TEXT SHOWN —
+-------+

Knowing that 1 million plastic bags are being used per minute and that “The U.S. goes through 100 billion plastic shopping bags annually at an estimated cost to retailers of $4 billion” (The Wall Street Journal) should also inspire us all take take great action.

Nevertheless, that plastic bag guilt lead me to www.reusablebags.com (now www.reuseit.com) where I found my beloved Cart Helper. The first two Cart Helpers that I purchased over eight years ago are still lugging my produce, groceries and other purchases home during each shopping trip.

Greg and I both have a supply of reusable bags in our cars, and if we happen to forget our reusable bags, we still refuse disposable ones. I either load small items in my purse (this causes my to keep the receipt of which also causes me another dilemma because sales receipts contain BPA and I try to refuse receipts at all cost, but that’s a topic for another day) or I reload my items back into my cart causing me more of an inconvenience that is a huge motivator to not forget my bags again.

+-------+

WHAT THIS EXERCISE ASKS —
a) In the reusable bag text, what three things does the writer say the Cart Helpers carry home on each shopping trip?
b) How would you put this sentence from the reusable bag text into Spanish: "Greg and I both have a supply of reusable bags in our cars, and if we happen to forget our reusable bags, we still refuse disposable ones."
c) Could you carry the reusable bag text on from its final sentence?
The saved data entries play no part in this work.

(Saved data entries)
+-------+

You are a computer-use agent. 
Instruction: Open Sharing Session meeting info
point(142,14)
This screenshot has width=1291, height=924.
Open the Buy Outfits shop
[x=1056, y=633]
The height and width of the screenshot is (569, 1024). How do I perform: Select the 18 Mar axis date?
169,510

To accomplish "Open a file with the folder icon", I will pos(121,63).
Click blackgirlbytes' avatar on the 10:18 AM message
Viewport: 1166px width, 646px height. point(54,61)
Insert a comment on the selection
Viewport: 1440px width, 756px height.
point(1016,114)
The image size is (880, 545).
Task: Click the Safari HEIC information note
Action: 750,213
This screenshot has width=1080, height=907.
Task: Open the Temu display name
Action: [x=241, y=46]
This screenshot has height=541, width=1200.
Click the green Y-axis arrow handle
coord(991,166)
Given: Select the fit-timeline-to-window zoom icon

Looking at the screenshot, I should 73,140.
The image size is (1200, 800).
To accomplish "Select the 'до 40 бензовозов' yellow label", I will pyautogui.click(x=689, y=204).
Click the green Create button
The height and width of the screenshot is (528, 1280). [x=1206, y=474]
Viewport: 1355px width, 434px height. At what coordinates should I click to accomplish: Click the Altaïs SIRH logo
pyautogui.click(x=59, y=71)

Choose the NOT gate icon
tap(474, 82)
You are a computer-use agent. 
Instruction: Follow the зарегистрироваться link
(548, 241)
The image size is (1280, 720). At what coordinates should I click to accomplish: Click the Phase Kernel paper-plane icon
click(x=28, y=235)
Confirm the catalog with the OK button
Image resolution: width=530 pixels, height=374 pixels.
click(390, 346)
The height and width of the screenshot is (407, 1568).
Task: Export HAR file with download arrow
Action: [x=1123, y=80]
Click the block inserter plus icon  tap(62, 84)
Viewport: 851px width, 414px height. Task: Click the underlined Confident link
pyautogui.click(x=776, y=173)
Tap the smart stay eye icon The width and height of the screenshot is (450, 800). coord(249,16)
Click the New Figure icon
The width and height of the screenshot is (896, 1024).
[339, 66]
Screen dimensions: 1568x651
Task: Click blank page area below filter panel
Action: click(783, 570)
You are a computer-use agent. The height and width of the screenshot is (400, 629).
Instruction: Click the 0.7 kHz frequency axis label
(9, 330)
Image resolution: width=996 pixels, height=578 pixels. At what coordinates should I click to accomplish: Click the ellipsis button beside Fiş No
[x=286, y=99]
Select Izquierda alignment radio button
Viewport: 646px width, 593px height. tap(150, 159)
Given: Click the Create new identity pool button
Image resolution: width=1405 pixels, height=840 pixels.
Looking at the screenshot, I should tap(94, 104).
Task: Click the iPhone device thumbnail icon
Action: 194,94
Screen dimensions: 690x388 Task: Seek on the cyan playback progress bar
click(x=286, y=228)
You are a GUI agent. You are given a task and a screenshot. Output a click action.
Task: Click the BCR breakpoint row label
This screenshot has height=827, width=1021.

+-------+

ANSWERS TO THE PROBLEMS —
a) produce, groceries, other purchases

b) Greg y yo tenemos una reserva de bolsas reutilizables en nuestros autos, y si se nos olvidan las bolsas reutilizables, aun así rechazamos las desechables.

c)
Household Trash and Recyclables

As for my kitchen trash, I have a compost bucket complete with a lid to keep critters out outside my back door (I mix my kitchen scraps into my compost pile out back several times a week), I also have a small recycling station under my sink and a larger recycling station in my garage.

My under-the-sink recycling station includes bins for paper, plastic, metal, glass and plastic bags (I cut off the zip lock off the plastic bags so that the plastic bag can be recycled).

My garage recycling station contains larger bins for the above items as well as bins for light bulbs, batteries, electronics, etc. Check out this post of me and my girls recycling our old broken computers.

After reading Beth Terry‘s eye-opening book Plastic Free: How I Kicked the Plastic Habit and How You Can Too, I became well aware of the ins and outs of the toxins in plastics, that recycling plastics is not as environmental friendly nor is as answer solving as I had once thought, plus tons more new information as well as completely easy and doable solutions and tips to help me reduce my plastic consumption and my petroleum footprint.

Needless to say, choosing and demanding non-plastic items and packaging is what I try to focus on at all times. However, I haven’t figured out how to buy grapes without the accompanying plastic bag as of yet (grapes are a staple in my girls school snacks when their favorite fruits are out of season during the winter months here in South Jersey), and yet again, I ask myself, “What would Beth Terry do?” She would choose another fruit, and this week, that’s what we do more times than not. Today, my girls left for school with organic Fuji apples in place of their grapes. All is well and plastic free for today!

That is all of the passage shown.